Genetic Analysis of Methane Emission Traits in Holstein Dairy Cattle


Source: MDPI

1Centre for Genetic Improvement of Livestock, Department of Animal Biosciences, University of Guelph, Guelph, ON N1G 2W1, Canada
2Lactanet Canada, Guelph, ON N1K 1E5, Canada
3Centre for Nutrition Modelling, Department of Animal Biosciences, University of Guelph, Guelph, ON N1G 2W1, Canada
4Department of Agricultural, Food & Nutritional Science, University of Alberta, Edmonton, AB T6G 2P5, Canada
5Institute of Genetics, Vetsuisse Faculty, University of Bern, Bremgartenstr. 109a, 3012 Bern, Switzerland
*Author to whom correspondence should be addressed.
Current address: Trouw Nutrition R&D, 3800 AG Amersfoort, The Netherlands.
‡ Current address: Department of Animal Sciences, Purdue University, West Lafayette, IN 47907, USA.
Animals 2023, 13(8), 1308;

Simple Summary

Dairy cows contribute to greenhouse gas emissions from livestock, and reducing methane emissions is vital for the long-term sustainability of the dairy industry. Genetics and breeding strategies can be used to bring about permanent and long-term enteric methane emission reduction from dairy cattle. Here, we assess three definitions for methane emission traits, investigate their genetic parameters, and compare potential implications of including them in a genetic selection program. All three commonly used methane traits (daily methane production, methane yield, and methane intensity) were heritable, and are potential candidates for a selection program. Additionally, all traits were highly correlated with each other, indicating that selection on one trait would lead to an indirect response on the other methane traits. By exploring trait definitions for including methane in selection strategies, this work contributes to potential mitigation strategies for reducing greenhouse gas emissions in dairy cattle using genetics.

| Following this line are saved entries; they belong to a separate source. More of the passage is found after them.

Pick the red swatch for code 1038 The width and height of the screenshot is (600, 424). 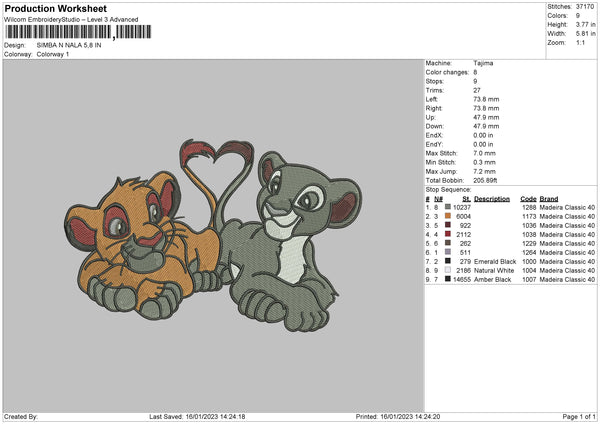447,234
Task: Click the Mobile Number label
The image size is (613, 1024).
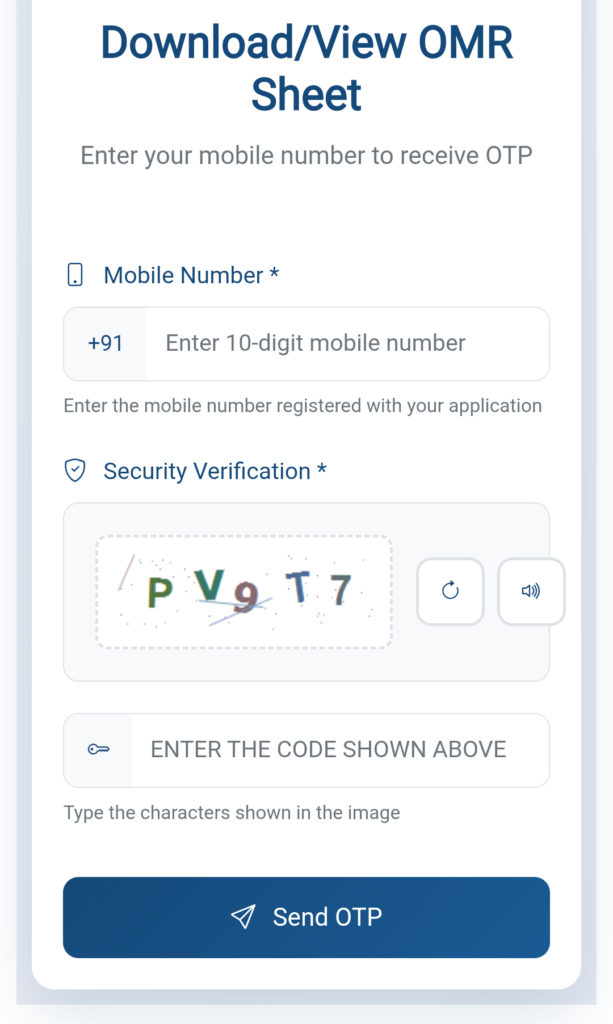Action: (183, 275)
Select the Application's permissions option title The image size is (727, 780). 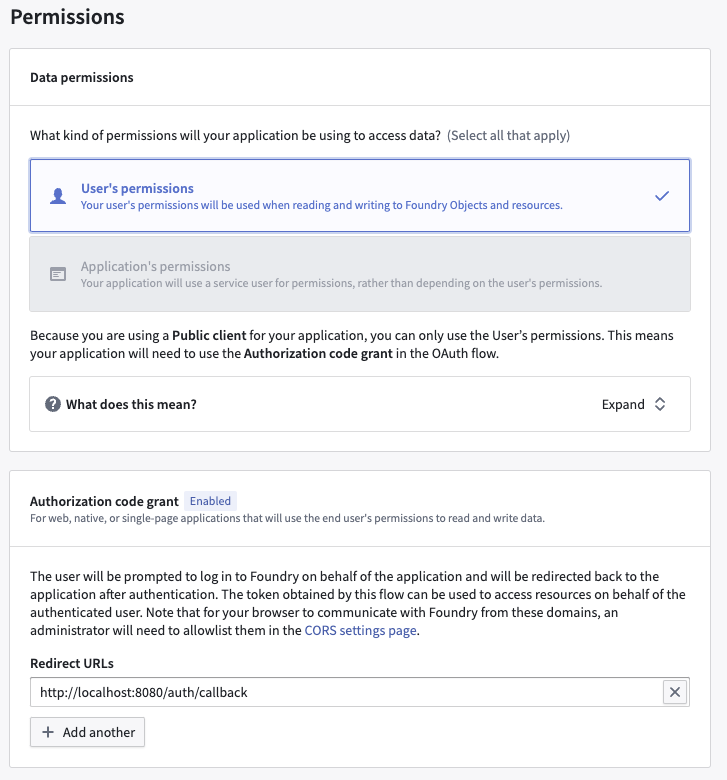tap(155, 266)
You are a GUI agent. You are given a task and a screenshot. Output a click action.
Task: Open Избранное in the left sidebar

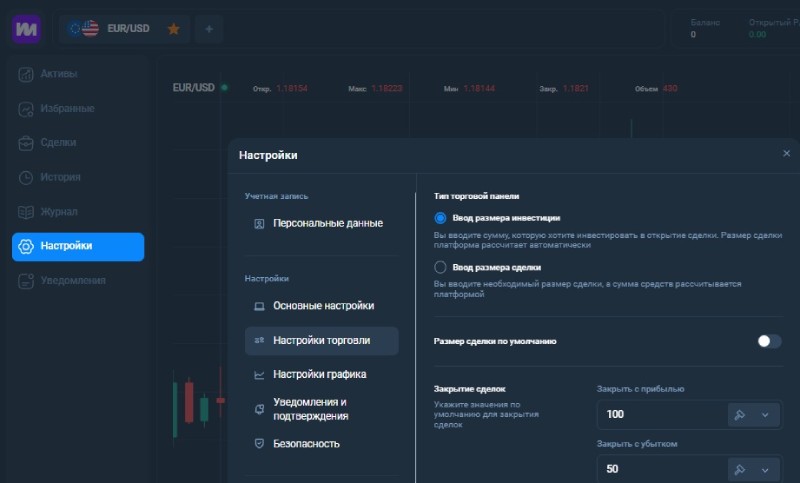[x=67, y=108]
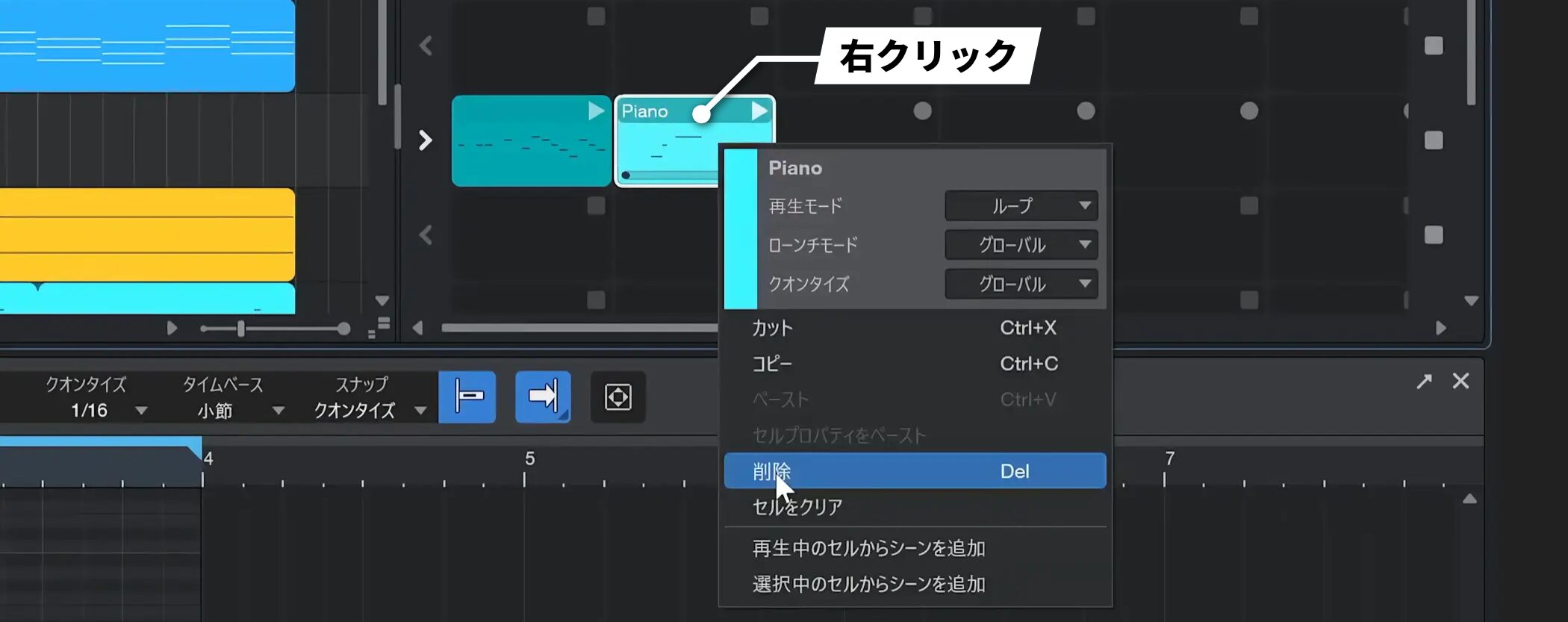
Task: Click the blue snap-to-start alignment icon
Action: pyautogui.click(x=467, y=396)
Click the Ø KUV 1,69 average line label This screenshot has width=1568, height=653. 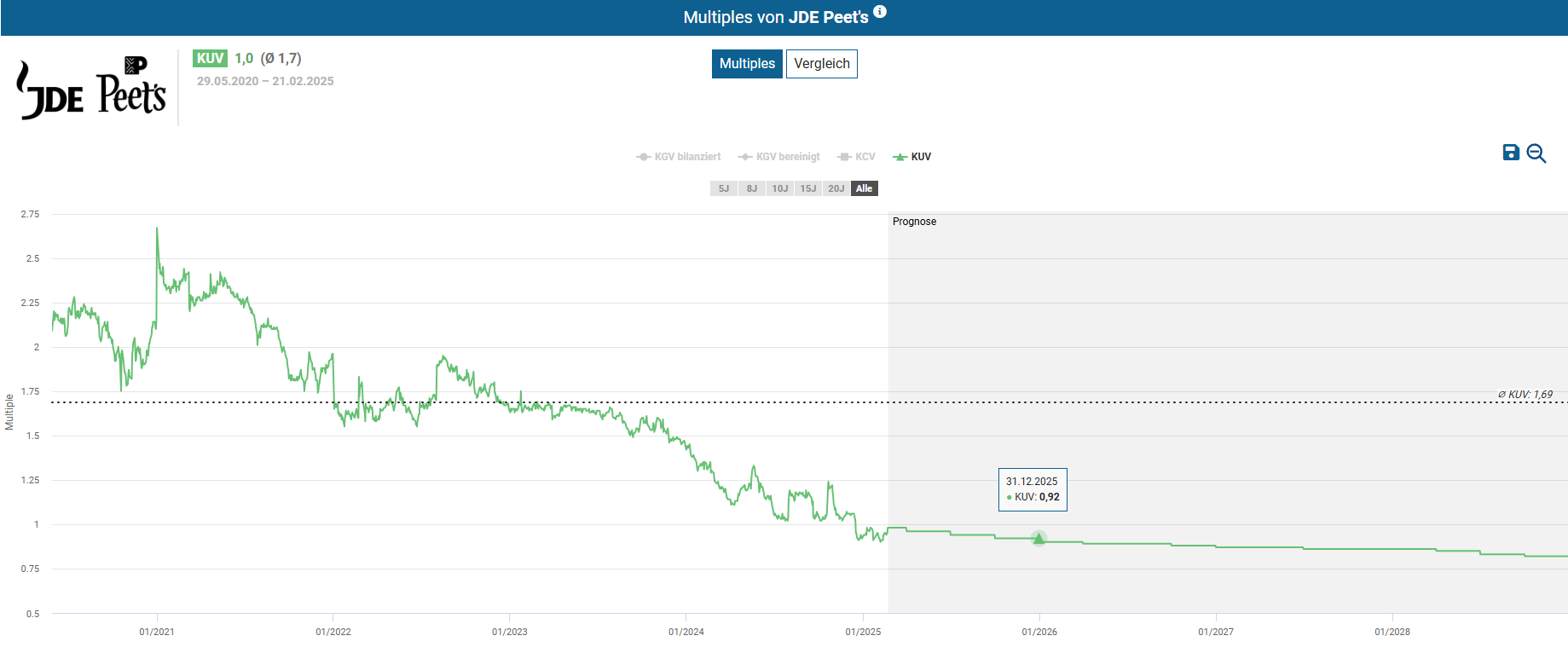click(1525, 395)
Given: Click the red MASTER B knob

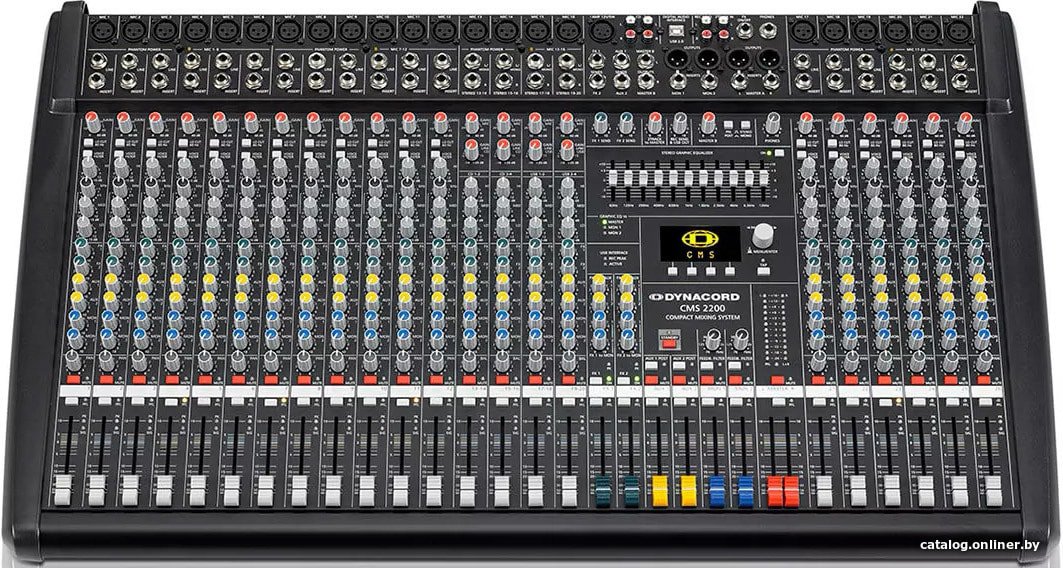Looking at the screenshot, I should [x=708, y=123].
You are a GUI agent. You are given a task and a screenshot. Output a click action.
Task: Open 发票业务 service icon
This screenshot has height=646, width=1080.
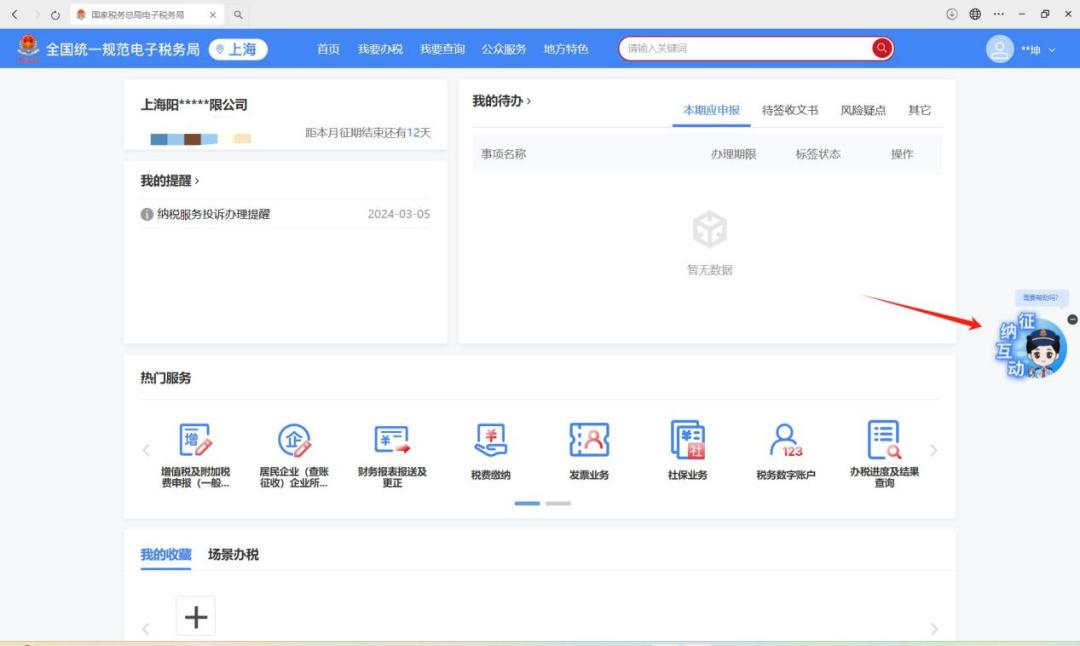click(x=589, y=440)
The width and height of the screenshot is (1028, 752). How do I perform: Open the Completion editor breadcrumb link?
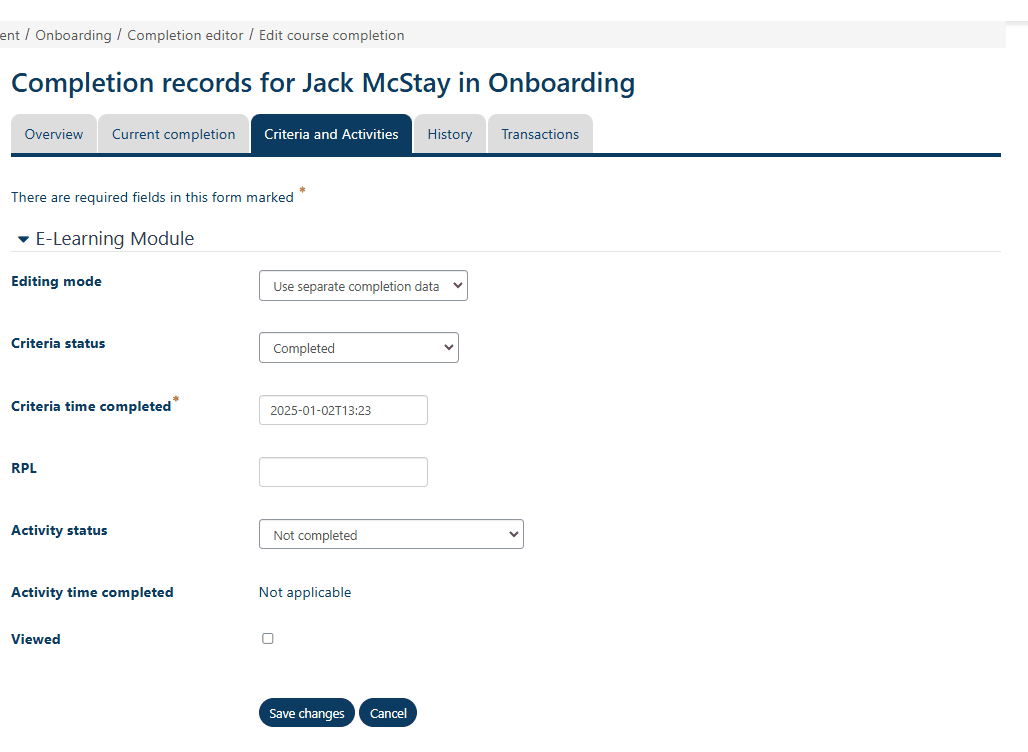pyautogui.click(x=185, y=35)
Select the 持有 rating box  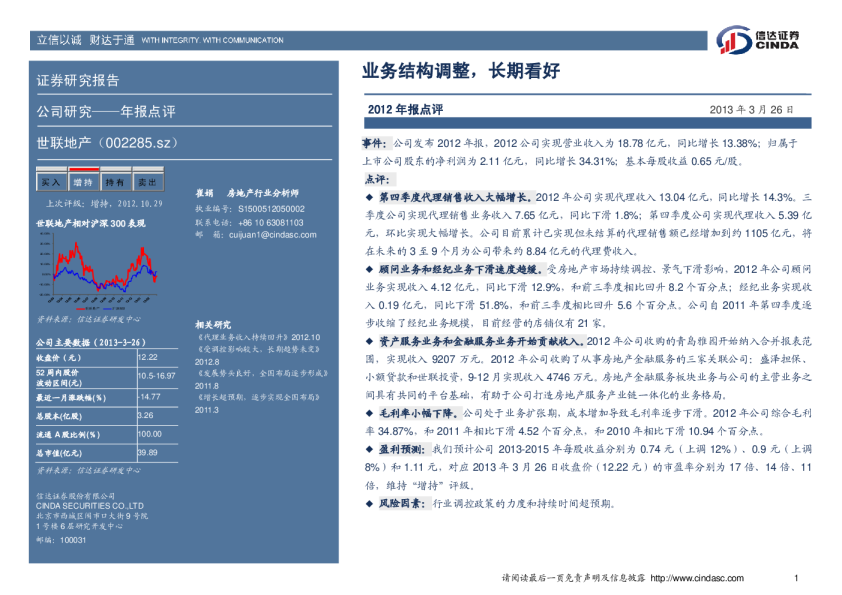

Genetic selection can be a feasible method to help mitigate enteric methane emissions from dairy cattle, as methane emission-related traits are heritable and genetic gains are persistent and cumulative over time. The objective of this study was to estimate heritability of methane emission phenotypes and the genetic and phenotypic correlations between them in Holstein cattle. We used 1765 individual records of methane emission obtained from 330 Holstein cattle from two Canadian herds. Methane emissions were measured using the GreenFeed system, and three methane traits were analyzed: the amount of daily methane produced (g/d), methane yield (g methane/kg dry matter intake), and methane intensity (g methane/kg milk). Genetic parameters were estimated using univariate and bivariate repeatability animal models. Heritability estimates (±SE) of 0.16 (±0.10), 0.27 (±0.12), and 0.21 (±0.14) were obtained for daily methane production, methane yield, and methane intensity, respectively. A high genetic correlation (rg = 0.94 ± 0.23) between daily methane production and methane intensity indicates that selecting for daily methane production would result in lower methane per unit of milk produced. This study provides preliminary estimates of genetic parameters for methane emission traits, suggesting that there is potential to mitigate methane emission in Holstein cattle through genetic selection.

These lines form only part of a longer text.